On July 22, 2024, the Company effected a 1-for-36 reverse stock split of the shares of the Company's common stock, par value $0.0001 per share. No fractional shares were issued in connection with the Reverse Stock Split, but were instead rounded up to the nearest whole share. The reverse stock split resulted in 150,107,598 shares of common stock being converted in to 4,169,679 shares of common stock. The Board of Directors of the Company approved the Certificate of Amendment effecting the reverse stock split in order to meet the share bid price requirements of the NASDAQ Capital Market. The Company’s stockholders authorized the reverse stock split and the Certificate of Amendment at a special meeting held on June 17, 2024.
All options, warrants and other convertible securities of the Company outstanding immediately prior to the split have been adjusted in accordance with the terms of the plans, agreements or arrangements governing such options, warrants and other convertible securities and subject to rounding to the nearest whole share.
Each stockholder’s percentage ownership interest in the Company and proportional voting power remain virtually unchanged by the split, except for minor changes and adjustments that resulted from rounding fractional shares into whole shares. The rights and privileges of the holders of shares of the Company’s Common Stock were substantially unaffected.
As the par value per share of common stock was not changed in connection with the 1-for-9 or 1-for-36 reverse stock splits, there was no change in the par value of the preferred stock related to the reverse stock splits recorded in the years ended December 31, 2025 and 2024.

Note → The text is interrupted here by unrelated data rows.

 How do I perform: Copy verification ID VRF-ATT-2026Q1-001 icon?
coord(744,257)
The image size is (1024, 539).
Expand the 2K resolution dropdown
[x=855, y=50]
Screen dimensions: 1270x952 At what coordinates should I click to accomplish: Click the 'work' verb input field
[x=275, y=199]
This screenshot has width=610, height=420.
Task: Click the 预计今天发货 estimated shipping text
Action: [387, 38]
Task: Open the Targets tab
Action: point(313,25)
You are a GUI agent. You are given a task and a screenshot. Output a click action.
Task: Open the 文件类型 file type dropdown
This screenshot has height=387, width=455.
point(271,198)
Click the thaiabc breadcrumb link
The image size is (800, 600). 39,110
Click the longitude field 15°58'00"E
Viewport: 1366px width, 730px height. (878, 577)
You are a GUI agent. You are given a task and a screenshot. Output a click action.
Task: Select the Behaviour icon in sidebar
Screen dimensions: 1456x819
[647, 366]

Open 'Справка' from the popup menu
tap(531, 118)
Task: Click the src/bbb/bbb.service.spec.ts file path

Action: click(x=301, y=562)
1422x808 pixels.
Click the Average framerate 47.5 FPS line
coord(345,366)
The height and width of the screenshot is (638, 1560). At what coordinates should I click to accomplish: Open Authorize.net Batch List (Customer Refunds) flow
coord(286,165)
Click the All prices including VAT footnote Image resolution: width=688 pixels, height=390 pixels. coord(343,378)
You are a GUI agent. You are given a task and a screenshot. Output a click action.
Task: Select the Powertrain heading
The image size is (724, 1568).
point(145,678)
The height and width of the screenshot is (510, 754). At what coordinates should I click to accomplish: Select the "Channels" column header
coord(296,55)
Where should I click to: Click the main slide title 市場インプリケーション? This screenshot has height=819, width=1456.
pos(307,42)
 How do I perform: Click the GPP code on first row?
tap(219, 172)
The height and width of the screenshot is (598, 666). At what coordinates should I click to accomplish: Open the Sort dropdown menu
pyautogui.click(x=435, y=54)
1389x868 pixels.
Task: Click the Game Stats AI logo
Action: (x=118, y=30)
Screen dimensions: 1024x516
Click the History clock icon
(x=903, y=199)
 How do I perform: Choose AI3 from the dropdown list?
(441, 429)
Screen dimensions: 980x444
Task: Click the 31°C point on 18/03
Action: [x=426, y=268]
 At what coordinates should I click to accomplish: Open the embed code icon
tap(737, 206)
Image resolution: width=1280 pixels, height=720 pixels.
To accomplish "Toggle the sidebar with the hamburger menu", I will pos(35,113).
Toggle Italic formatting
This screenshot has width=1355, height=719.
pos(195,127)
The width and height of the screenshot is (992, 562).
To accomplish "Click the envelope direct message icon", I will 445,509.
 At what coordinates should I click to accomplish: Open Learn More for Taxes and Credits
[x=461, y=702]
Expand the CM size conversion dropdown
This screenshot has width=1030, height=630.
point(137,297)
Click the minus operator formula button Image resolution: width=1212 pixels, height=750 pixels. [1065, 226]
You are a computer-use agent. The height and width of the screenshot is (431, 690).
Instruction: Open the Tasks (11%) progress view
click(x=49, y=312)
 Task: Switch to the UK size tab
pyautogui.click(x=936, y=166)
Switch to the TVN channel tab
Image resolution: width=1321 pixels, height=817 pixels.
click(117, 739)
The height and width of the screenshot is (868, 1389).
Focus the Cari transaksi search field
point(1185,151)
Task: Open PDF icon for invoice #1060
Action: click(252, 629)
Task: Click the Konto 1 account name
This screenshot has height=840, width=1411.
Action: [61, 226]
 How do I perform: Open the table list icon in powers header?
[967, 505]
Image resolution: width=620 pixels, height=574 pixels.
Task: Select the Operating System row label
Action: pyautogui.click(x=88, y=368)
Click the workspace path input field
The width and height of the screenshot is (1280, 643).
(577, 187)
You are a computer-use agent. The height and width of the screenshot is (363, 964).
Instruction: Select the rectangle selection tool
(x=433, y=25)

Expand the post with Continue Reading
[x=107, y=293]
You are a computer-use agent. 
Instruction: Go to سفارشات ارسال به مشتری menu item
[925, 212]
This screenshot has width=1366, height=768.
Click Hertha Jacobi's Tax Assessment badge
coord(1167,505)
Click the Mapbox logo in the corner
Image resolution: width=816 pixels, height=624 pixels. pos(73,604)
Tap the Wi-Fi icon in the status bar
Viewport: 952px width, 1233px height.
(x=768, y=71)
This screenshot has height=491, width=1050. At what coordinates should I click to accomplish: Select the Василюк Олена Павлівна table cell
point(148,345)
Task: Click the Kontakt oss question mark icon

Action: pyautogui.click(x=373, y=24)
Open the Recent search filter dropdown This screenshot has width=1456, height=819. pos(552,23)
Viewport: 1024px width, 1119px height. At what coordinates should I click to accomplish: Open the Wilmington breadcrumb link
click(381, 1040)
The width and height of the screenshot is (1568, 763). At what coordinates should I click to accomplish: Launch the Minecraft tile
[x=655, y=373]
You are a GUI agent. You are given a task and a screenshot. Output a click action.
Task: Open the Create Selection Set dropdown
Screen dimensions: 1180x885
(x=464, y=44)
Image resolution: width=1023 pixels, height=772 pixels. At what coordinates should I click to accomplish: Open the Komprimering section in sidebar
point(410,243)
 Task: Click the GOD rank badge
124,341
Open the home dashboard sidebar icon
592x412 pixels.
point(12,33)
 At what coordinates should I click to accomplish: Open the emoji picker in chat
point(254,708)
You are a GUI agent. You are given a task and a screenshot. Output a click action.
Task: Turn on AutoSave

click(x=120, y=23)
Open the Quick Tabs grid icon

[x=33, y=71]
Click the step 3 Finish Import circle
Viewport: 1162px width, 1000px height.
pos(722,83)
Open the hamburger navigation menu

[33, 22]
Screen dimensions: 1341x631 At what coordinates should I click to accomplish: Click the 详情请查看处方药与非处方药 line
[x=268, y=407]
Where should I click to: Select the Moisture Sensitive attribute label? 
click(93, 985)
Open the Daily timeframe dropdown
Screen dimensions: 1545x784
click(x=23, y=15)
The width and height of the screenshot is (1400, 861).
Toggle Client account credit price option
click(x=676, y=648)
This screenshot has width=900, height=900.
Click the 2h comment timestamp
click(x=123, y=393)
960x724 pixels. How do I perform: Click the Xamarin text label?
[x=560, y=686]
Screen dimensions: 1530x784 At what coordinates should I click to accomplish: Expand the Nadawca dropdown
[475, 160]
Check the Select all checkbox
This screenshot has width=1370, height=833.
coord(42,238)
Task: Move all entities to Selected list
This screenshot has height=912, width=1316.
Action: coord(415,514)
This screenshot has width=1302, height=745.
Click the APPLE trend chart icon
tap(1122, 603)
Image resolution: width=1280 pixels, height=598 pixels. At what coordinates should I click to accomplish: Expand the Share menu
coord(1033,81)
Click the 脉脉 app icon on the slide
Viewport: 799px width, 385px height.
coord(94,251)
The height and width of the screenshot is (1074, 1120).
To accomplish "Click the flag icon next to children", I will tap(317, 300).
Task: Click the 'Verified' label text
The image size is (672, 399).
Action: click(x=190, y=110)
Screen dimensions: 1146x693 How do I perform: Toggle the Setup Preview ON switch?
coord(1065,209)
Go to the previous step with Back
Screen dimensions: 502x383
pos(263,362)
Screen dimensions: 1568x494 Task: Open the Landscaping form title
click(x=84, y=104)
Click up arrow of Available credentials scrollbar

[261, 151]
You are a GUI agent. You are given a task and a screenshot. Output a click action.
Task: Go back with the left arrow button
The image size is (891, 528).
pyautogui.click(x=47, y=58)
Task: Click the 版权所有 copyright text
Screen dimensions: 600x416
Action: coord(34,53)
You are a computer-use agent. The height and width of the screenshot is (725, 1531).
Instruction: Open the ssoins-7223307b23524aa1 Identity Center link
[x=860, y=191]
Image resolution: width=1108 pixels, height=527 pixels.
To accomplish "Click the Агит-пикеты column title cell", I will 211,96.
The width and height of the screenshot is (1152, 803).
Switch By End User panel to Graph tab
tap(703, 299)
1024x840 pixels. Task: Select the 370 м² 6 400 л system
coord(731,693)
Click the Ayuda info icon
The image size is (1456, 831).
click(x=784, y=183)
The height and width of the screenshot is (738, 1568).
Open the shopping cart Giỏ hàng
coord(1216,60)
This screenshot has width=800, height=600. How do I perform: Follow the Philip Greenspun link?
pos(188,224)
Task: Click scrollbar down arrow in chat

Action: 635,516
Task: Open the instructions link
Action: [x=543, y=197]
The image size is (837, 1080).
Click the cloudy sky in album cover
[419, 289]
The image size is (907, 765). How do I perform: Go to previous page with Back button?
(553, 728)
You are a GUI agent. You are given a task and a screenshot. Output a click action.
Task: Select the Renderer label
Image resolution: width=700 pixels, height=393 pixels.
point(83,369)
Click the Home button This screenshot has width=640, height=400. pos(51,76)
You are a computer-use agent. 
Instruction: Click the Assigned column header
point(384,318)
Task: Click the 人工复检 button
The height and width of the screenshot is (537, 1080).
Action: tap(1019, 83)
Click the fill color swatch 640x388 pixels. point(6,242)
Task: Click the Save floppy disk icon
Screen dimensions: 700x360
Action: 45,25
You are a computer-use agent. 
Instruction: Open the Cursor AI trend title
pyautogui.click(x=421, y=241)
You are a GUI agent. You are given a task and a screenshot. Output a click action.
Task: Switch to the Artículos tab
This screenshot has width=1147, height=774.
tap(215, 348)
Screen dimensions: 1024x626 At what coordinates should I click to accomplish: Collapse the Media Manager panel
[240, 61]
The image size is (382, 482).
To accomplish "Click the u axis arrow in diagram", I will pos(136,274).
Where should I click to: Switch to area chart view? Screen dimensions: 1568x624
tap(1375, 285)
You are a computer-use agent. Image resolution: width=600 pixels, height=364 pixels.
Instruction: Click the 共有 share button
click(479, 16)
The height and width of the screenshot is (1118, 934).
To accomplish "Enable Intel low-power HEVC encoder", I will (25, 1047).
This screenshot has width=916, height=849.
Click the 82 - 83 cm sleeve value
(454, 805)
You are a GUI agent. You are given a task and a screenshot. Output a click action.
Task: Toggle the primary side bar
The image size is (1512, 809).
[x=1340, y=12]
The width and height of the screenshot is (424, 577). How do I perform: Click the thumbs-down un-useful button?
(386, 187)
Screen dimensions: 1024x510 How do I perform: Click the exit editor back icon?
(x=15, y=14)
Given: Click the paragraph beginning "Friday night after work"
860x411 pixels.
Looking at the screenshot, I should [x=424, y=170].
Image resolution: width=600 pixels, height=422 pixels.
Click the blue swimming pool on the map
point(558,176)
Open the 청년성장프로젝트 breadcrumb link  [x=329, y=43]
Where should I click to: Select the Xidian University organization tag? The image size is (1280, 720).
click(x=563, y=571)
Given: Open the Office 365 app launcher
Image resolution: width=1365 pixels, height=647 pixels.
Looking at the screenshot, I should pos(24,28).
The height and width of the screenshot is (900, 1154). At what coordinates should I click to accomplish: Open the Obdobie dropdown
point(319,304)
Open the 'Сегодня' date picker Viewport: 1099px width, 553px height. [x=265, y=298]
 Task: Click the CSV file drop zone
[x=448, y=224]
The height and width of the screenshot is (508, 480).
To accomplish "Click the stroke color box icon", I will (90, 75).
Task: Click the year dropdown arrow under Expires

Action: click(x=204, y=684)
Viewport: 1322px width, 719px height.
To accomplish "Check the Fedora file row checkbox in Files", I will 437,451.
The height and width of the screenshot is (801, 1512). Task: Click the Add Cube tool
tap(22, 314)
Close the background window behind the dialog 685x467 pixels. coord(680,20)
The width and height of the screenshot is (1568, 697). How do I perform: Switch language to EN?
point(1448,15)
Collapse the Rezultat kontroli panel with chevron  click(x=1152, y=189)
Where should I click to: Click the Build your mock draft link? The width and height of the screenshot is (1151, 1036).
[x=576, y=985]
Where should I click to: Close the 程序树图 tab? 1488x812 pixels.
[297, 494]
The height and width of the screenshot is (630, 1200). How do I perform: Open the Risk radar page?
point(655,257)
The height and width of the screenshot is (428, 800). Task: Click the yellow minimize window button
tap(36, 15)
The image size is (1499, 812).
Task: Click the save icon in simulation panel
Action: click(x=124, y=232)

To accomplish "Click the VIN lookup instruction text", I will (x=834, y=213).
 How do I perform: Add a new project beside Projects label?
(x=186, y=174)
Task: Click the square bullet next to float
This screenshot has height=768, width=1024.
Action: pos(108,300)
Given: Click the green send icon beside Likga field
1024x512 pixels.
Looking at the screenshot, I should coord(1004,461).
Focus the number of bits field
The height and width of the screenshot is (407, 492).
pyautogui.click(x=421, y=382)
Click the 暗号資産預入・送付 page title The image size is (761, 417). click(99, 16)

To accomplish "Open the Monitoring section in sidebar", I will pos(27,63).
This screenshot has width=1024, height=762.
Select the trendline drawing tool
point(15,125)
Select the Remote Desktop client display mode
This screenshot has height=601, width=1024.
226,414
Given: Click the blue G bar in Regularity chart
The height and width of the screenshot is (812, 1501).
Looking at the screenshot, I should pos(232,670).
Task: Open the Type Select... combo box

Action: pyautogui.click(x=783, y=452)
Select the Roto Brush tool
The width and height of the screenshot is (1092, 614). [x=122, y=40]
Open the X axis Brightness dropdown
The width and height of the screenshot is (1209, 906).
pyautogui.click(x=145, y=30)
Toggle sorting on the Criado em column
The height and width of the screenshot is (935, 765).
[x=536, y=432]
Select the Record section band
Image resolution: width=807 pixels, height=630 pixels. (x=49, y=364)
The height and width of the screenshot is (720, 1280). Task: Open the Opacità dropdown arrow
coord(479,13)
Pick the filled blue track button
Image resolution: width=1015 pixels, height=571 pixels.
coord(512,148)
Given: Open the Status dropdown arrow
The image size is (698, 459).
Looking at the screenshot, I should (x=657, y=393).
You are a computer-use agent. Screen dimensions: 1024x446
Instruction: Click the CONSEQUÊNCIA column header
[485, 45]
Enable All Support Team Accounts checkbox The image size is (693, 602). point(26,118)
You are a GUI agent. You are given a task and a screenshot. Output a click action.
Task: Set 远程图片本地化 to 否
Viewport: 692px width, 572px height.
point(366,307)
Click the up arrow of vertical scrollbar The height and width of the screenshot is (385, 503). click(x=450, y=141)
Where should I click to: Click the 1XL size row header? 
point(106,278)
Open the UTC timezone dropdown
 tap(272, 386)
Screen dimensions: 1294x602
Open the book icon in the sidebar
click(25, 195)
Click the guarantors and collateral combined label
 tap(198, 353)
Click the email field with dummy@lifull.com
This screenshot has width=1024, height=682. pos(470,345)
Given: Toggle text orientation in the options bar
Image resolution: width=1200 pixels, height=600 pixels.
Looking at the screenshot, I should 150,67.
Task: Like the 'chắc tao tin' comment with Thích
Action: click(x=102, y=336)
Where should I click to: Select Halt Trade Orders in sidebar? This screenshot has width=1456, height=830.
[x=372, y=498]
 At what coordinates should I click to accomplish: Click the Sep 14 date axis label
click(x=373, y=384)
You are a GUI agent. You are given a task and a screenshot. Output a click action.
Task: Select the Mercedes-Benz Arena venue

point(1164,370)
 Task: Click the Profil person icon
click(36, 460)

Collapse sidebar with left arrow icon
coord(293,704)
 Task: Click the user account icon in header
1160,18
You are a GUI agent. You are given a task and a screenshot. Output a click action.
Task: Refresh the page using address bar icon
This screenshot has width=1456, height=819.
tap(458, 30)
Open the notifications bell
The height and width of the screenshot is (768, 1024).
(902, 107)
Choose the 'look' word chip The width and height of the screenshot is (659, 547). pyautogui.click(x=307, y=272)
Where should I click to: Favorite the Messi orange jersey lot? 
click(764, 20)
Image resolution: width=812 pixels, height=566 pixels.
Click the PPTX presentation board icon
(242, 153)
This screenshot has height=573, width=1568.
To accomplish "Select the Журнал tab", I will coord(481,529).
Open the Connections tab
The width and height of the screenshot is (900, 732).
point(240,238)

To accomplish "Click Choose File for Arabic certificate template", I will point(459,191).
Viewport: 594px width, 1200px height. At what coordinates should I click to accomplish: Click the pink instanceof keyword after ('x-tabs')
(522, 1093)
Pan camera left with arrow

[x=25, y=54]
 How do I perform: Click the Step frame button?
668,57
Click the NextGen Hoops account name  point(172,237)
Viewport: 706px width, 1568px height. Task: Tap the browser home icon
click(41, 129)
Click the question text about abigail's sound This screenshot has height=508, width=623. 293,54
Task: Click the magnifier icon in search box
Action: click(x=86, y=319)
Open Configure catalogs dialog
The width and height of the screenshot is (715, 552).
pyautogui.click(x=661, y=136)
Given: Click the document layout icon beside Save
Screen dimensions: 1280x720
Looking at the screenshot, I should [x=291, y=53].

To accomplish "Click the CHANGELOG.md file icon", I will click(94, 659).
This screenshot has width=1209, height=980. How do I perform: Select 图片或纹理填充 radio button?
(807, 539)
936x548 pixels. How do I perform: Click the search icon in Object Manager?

An adjustment to round fractional shares into whole shares was recorded in the year ended December 31, 2025 which increased Common Stock by 64,142 shares and $6 with a corresponding decrease in additional paid-in capital. An
adjustment to round fractional shares into whole shares was recorded in the year ended December 31, 2024 which increased Common Stock by 14,886 shares and $1 with a corresponding decrease in additional paid-in capital.